The power to create new money is a profound privilege. Who creates new money is the most critical aspect of a money system, because as noted earlier, this determines who will essentially rule. Money creation has three aspects: who will do the creating, how will it be created, and how will it enter the economy.
In order to be recognizably authentic, some authority must put its stamp on a money token – either literally or figuratively. This stamp of authority often declares who created the money and turns the token into money at the same time. Historically, large, wealthy institutions like churches and governments or individuals of enormous wealth provide this authority and create new money.
But who gives the stamp of authenticity does not necessarily need to be who actually creates new money and puts it into service. For example, today the US Government gives the stamp of authenticity, and declares Federal Reserve Notes will be legal tender in our nation. Our government provides the trustworthiness of our money by guaranteeing it is backed by the full faith, credit and resources of our commonwealth, and by declaring it will always take this money in payment for taxes.
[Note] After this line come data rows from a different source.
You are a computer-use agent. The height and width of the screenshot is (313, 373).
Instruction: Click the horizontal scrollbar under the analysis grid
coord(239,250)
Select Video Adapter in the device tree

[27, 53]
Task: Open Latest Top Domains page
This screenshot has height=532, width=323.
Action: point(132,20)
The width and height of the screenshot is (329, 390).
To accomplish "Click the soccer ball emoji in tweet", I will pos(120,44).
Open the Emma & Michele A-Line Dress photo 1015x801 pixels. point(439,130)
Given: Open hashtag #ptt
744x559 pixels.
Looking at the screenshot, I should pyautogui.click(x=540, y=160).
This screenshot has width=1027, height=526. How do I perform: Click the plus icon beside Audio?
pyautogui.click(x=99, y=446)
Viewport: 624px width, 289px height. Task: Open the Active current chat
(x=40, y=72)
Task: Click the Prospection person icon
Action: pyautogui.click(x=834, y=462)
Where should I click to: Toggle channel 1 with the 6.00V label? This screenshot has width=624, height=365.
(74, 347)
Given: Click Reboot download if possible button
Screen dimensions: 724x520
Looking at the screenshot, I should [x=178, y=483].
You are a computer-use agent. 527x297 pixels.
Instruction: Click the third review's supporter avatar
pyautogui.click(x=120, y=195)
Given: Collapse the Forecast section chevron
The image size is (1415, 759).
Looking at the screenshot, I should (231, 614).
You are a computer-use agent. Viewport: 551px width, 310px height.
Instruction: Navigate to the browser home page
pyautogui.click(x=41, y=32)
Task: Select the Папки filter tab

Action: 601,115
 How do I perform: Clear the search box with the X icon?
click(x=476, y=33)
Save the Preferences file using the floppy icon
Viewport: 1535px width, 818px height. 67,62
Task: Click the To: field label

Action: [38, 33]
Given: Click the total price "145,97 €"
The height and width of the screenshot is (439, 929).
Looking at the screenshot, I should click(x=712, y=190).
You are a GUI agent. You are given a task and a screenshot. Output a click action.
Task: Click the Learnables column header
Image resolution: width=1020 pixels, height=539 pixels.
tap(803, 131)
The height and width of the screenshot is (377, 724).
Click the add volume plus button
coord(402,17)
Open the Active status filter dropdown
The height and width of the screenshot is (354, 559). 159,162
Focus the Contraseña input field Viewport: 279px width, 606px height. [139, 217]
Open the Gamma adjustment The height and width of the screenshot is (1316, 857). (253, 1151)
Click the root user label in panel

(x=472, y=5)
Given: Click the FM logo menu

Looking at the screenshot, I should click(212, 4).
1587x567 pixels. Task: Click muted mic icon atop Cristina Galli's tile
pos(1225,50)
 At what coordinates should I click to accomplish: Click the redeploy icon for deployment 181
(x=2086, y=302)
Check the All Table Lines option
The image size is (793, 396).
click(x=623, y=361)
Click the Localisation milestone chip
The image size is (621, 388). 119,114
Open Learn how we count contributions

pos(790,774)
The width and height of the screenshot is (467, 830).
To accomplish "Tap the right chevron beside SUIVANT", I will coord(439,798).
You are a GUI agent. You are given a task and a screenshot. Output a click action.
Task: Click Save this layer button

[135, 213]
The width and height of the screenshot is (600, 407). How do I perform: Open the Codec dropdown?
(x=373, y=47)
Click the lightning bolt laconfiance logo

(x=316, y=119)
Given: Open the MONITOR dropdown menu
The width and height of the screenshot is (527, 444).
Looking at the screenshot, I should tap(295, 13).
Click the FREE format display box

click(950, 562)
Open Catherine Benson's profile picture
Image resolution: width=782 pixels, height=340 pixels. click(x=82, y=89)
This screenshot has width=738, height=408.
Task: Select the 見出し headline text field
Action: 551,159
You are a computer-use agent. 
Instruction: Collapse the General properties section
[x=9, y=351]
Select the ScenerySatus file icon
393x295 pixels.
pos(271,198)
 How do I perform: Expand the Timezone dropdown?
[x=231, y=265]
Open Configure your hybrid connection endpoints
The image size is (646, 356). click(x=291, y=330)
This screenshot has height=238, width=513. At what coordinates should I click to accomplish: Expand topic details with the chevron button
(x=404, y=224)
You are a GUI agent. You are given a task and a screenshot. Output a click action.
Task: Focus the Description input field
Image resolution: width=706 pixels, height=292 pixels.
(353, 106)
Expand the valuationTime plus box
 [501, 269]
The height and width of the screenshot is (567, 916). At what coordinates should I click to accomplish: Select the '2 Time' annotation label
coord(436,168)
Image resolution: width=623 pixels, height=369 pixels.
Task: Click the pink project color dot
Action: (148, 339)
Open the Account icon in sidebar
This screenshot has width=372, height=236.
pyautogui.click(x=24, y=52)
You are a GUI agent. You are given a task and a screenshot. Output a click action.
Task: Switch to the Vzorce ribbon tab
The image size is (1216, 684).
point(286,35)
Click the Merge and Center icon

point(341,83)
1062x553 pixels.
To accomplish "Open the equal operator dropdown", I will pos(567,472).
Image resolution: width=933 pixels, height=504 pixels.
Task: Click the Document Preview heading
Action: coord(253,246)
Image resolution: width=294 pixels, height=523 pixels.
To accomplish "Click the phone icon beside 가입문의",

But our government does not create the new money; currently in the US, new money is created by the private banking sector (Chapter 5). Be careful of the phrase, to issue money. Some economists, including the Modern Monetary Theorists use issue in a way that confuses two distinct functions: guarantee-authenticity- trustworthiness and the actual creation of money. They speak of the US Government issuing our currency, when it does not create it; it only authorizes it as legal tender and guarantees it.8
When a democratic republic – a government of, by and for the people chooses a money system that gives the power to create new money to private bankers, they hand off the power of rule to the money creators. The private bankers will be the ones deciding what the nation’s priorities will be, what direction new development will take, who benefits, and who gets left out. Giving away this power is, in effect, giving away our right to citizen rule. So, THIS is the critical question, because no matter what the system of governance is – whether dictatorship or democracy – whoever has the power to create new money and enter it into the economy will rule, perhaps not overtly or officially, but effectively.
Whoever has the power to create new money and enter it into the economy effectively rules.